DATA RECORDS:
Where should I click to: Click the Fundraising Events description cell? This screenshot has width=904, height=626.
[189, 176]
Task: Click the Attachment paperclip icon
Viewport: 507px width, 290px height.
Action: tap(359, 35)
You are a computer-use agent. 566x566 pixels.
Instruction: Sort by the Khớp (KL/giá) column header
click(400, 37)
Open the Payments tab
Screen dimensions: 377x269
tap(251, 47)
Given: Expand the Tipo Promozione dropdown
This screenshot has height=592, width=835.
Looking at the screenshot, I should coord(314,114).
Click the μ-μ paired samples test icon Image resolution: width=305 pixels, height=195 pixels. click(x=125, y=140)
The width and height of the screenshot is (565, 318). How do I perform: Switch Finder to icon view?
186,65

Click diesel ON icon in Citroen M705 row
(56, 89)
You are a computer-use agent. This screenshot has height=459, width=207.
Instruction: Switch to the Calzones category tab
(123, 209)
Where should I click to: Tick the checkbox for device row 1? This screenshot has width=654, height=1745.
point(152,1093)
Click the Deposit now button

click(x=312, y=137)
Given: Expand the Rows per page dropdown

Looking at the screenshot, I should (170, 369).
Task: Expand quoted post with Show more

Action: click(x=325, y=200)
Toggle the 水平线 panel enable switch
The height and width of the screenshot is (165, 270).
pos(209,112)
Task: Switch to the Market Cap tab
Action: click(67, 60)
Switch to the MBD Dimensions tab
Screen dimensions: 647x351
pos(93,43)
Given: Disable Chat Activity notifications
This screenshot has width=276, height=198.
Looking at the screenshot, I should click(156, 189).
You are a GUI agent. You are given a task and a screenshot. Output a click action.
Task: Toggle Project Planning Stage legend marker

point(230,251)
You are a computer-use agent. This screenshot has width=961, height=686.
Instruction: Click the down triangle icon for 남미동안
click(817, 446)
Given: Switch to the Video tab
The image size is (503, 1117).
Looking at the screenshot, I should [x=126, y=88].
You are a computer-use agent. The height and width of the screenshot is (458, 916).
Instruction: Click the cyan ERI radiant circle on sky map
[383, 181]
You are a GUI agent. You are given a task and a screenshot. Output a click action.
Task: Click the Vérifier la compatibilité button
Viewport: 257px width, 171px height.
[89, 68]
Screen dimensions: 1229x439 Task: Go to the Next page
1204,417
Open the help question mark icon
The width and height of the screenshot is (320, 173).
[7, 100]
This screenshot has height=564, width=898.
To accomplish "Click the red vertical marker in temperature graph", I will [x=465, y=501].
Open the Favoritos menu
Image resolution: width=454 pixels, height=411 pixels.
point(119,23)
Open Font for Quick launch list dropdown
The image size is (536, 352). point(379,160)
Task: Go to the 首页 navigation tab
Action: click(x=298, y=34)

WORK REQUIRED: Copy the records above exactly, please, but only from the first line through the line containing "Given: Disable Chat Activity notifications".

COMPLETED EXERCISE:
Where should I click to: Click the Fundraising Events description cell? This screenshot has width=904, height=626.
[189, 176]
Task: Click the Attachment paperclip icon
Viewport: 507px width, 290px height.
Action: tap(359, 35)
You are a computer-use agent. 566x566 pixels.
Instruction: Sort by the Khớp (KL/giá) column header
click(400, 37)
Open the Payments tab
Screen dimensions: 377x269
tap(251, 47)
Given: Expand the Tipo Promozione dropdown
This screenshot has height=592, width=835.
Looking at the screenshot, I should coord(314,114).
Click the μ-μ paired samples test icon Image resolution: width=305 pixels, height=195 pixels. click(x=125, y=140)
The width and height of the screenshot is (565, 318). How do I perform: Switch Finder to icon view?
186,65

Click diesel ON icon in Citroen M705 row
(56, 89)
You are a computer-use agent. This screenshot has height=459, width=207.
Instruction: Switch to the Calzones category tab
(123, 209)
Where should I click to: Tick the checkbox for device row 1? This screenshot has width=654, height=1745.
point(152,1093)
Click the Deposit now button

click(x=312, y=137)
Given: Expand the Rows per page dropdown

Looking at the screenshot, I should (170, 369).
Task: Expand quoted post with Show more

Action: click(x=325, y=200)
Toggle the 水平线 panel enable switch
The height and width of the screenshot is (165, 270).
pos(209,112)
Task: Switch to the Market Cap tab
Action: click(67, 60)
Switch to the MBD Dimensions tab
Screen dimensions: 647x351
pos(93,43)
Given: Disable Chat Activity notifications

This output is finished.